The works are incredibly intricate. How long did they take you to produce? What materials did you use?

I used a range of media: paper, oil painting, collage, drawing, and embroidery. Most of the works are made from paper. The Yizkor memorial books (which were written by survivors or former residents of the towns who gathered in landsleit groups mainly in Israel, the United States, and South America) are poignantly described as “paper graves”, as no physical graves exist for those murdered in the Holocaust. I use paper metaphorically as a symbol of that loss. My works are, in a sense, paper graves.

The work evolved from two previous exhibitions submitted for examination as part of my PhD in practice-led research at the University of South Africa (Unisa). The first in New York at the Hebrew Union College and exhibited at the Dr Heller Museum in 2019. This exhibition was titled Scattered Breath – The Red Thread. It took a year to produce. The second body was exhibited at the Unisa Gallery in Pretoria (2021). It took another year. “Heartsounds” is an evolution of the previous exhibitions – in total, it took two years.

You did a lot of research – into Jewish history, mysticism, and so on. Where did you get your information?

Research is like doing a giant puzzle or detective work, so I consulted various websites on Jewish history, memory, and the Holocaust. I also consulted archives from the YIVO Institute for Jewish Research, and JewishGen provided valuable information on the Yizkor Books of the shtetls of Lubcha and Iwye.
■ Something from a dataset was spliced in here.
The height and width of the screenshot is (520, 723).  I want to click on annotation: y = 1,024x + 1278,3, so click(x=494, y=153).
Unisa has an extensive library as well, and was most helpful.

Family members such as my aunt, Rachel Maister, and her son, Johnathan, in Canada provided photographs and transcripts of an interview with my grandfather, Isaac Zlotnick, who was a reverend for the Riversdale Jewish Community from the early 1930s. New York relatives Jean Rosensaft and Gloria Golan also shared their remarkable family history of their father, Samuel Bloch, uncle Martin Bloch, and grandmother, Sonia Bloch, and their experiences with the partisans in the Naliboki Forest.
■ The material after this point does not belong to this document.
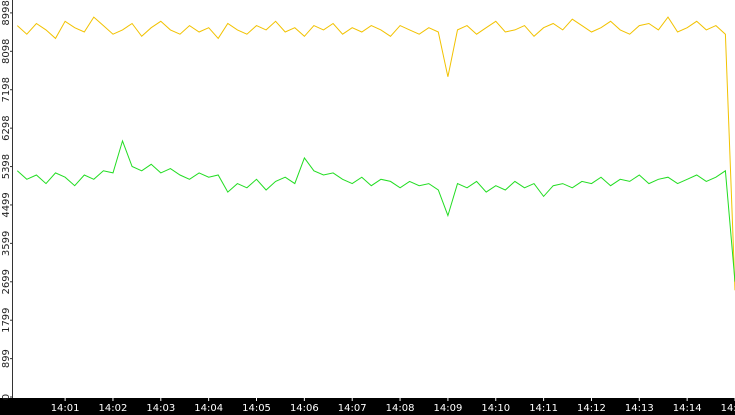 The image size is (735, 415). What do you see at coordinates (160, 408) in the screenshot?
I see `x-tick-label: 14:03` at bounding box center [160, 408].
Is there a best way for us to enjoy your works?

I use a mixture of vibrant colour and the sepia of old photographs to communicate the duality of life and death, which is the human condition. I want to give a sense of life affirmation and hope in the midst of trauma. The works are immersive, and so they allow the viewer to engage with them close up due to their detail, and from afar, in their totality. There’s a certain theatricality of the works derived from photography of the early 1900s, which were called tableau vivant (living pictures).

The subject matter – the Holocaust and its impact on your family – is sombre. But these works are warm and uplifting. Why?
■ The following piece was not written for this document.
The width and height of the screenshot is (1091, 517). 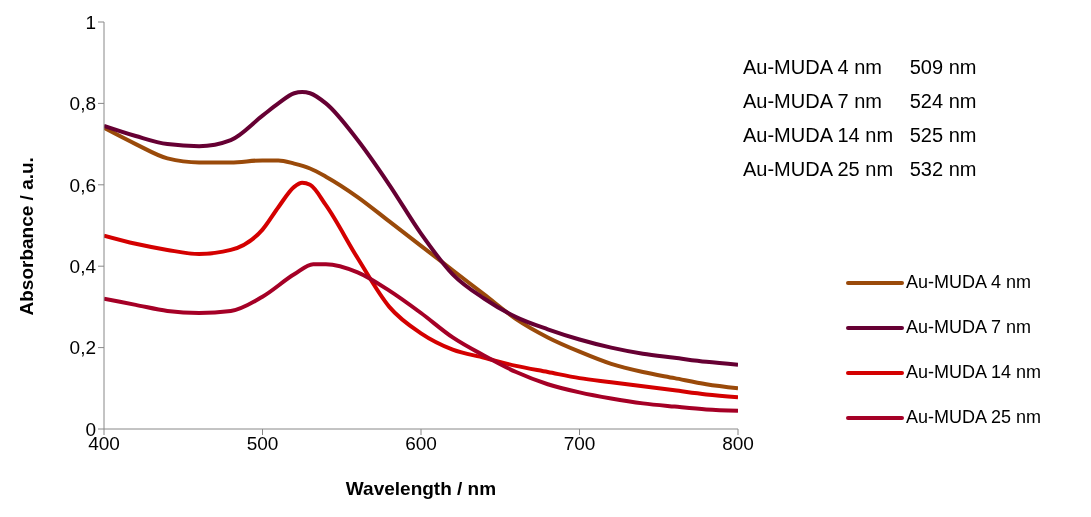 What do you see at coordinates (860, 136) in the screenshot?
I see `text: Au-MUDA 14 nm 525 nm` at bounding box center [860, 136].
The contrast of the bright colour and sepia gives a sense of life affirmation in the midst of death and loss and in so doing, is poignant and hopeful. Also this approach to my artmaking gives agency to the lost rather than victimhood.

Where are you planning to take the exhibition after this?

I would love it to be seen in Tel Aviv, Poland, and in the rest of South Africa, depending on funding. It has an important message about hope and remembrance of the Holocaust primarily, but also for all genocides and sites of trauma, as we see unfolding before us right now in Ukraine. Furthermore, it adds a familial dimension to how the personal and the collective are interconnected.

It has been a privilege to perpetuate the memory of the Holocaust, to give admiration and respect to the survivors, and to commemorate those that perished so that we can be aware of the dangers of prejudice and stereotyping. I also wanted to share the rich cultural and mythical beauty of Judaism.

  • “Heartsounds” is at the Johannesburg Holocaust & Genocide Centre until 3 August.